Natural products remain a valuable and important source of molecular diversity for biomedical research, yet the frequency of rediscovery of known scaffolds has reduced the efficiency of the drug discovery process. To address this issue, our laboratory is interested in the development of novel screening technologies that provide detailed characterization of the biological attributes of active molecules early in the discovery process, with the aim of discovering compounds with unique biological properties with respect to known drugs. Current screens in this area include:
Natural products have traditionally played an essential role in antibiotic development, with over 80% of FDA-approved antibiotics being of natural product origin. However, the extensive investigation of natural product libraries for novel antibiotics in previous decades means that rates of rediscovery using traditional growth inhibition assays are now very high. The BioMAP screen profiles antibiotic potency across a panel of 15 clinically relevant bacterial pathogens to identify extracts containing antibiotics with unique spectra of activity, while simultaneously eliminating the large number of extracts containing well known antibiotic scaffolds with little development potential.

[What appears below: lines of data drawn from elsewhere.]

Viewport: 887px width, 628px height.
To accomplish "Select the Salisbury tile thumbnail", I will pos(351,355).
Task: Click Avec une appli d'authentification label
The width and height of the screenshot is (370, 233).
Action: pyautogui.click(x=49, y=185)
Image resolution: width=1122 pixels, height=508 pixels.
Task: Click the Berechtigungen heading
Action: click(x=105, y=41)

An estimated 80% of clinical bacterial pathogens have the capacity to form biofilms, meaning they can settle on surfaces to form biofilm colonies that are extremely difficult to eliminate using standard antibiotics. This is a particular concern for medical procedures involving medical implant devices (catheters, stents, joints, pacemakers etc) where the newly introduced device provides an ideal non-native surface for biofilm colonization. Using the image-based microscope in the UCSC Chemical Screening Center we have developed new screening tools for the discovery of biofilm inhibitors against a range of clinical pathogens, and have used these screens in conjunction with our natural products library to develop new classes of biofilm inhibitors.

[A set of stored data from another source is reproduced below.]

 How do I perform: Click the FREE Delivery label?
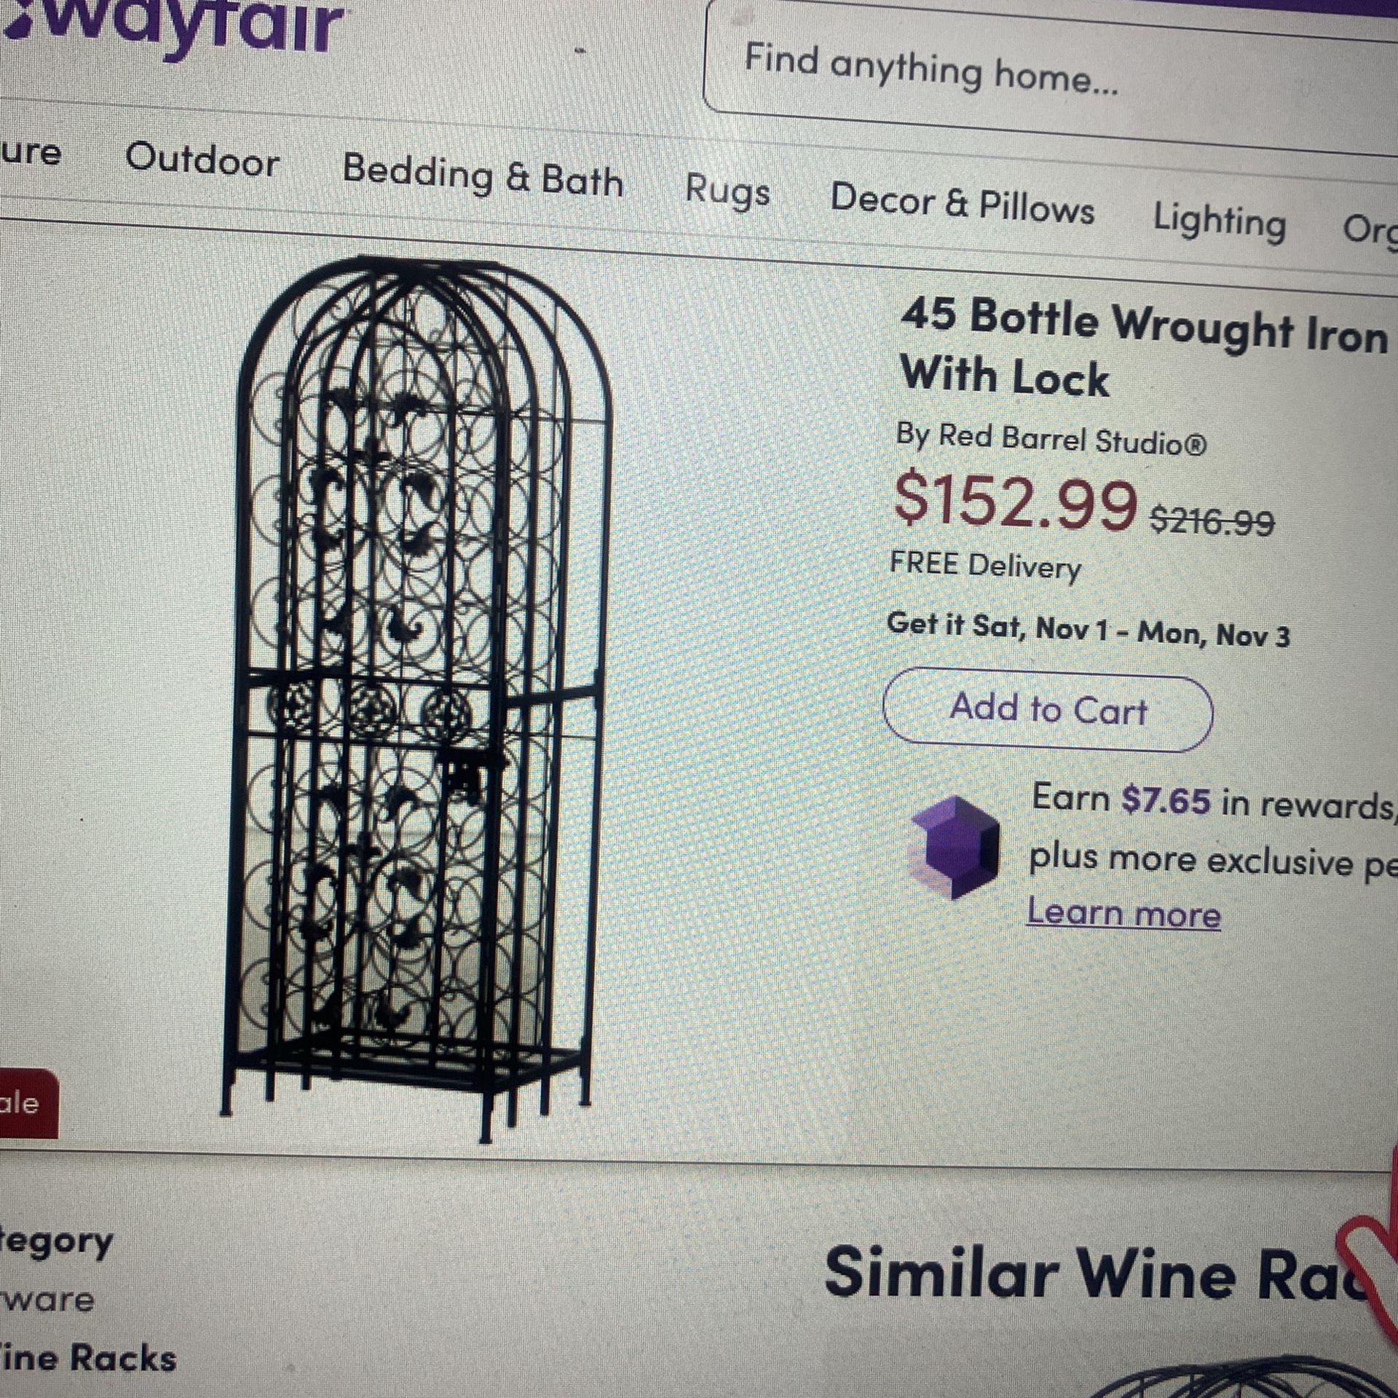[987, 562]
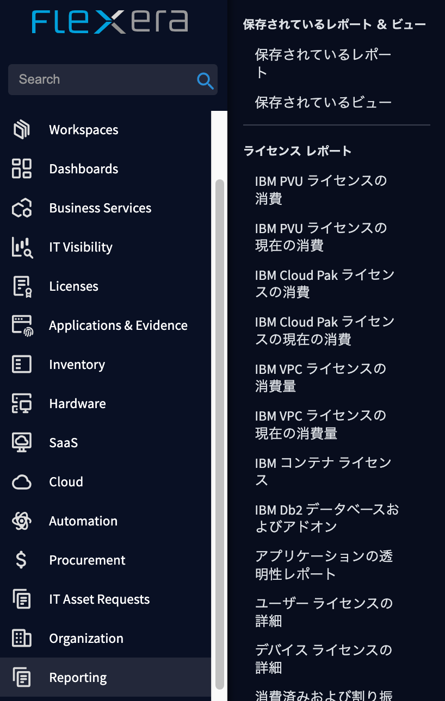The image size is (445, 701).
Task: Open the Organization menu entry
Action: point(86,638)
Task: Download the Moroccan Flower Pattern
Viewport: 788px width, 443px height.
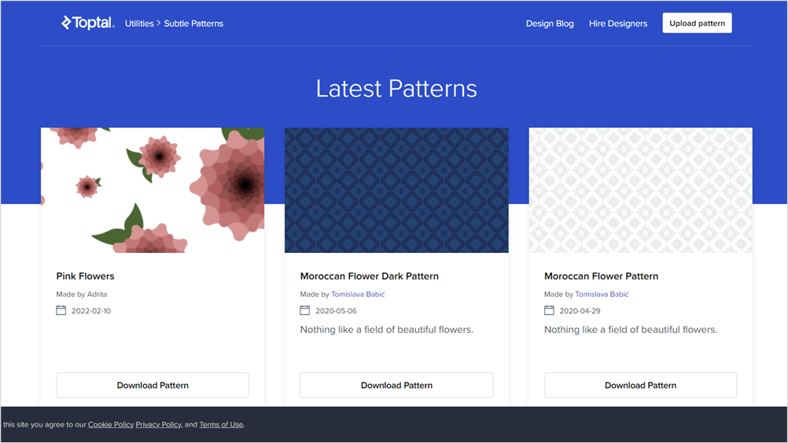Action: 640,385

Although traditional live/dead screening has been a rich source of discovery for anti-cancer drugs, this screening approach provides no information about the mechanism by which compounds exert their effects on cancer cells. To address this, we have employed an image-based profiling method, termed cytological profiling, to directly visualize the effect of test compounds on the development of cancer cells. Using this technology, we can compare the effect of unknown natural products to those of a library of known drugs, and cluster these phenotypes by mode of action to either discovery new molecules that work by defined targets, or to identify compounds that function by unique modes of action
Antibiotic Mode of Action Profiling
In addition to image-based screening using mammalian cells, we have recently demonstrated that it is possible to image bacterial cells, and to use size and shape parameters to predict to mode of action of unknown antibiotics. We have developed a new image analysis software platform, in conjunction with new image-based 384-well screening tools, to profile natural product libraries and directly predict compound modes of action from primary imaging data.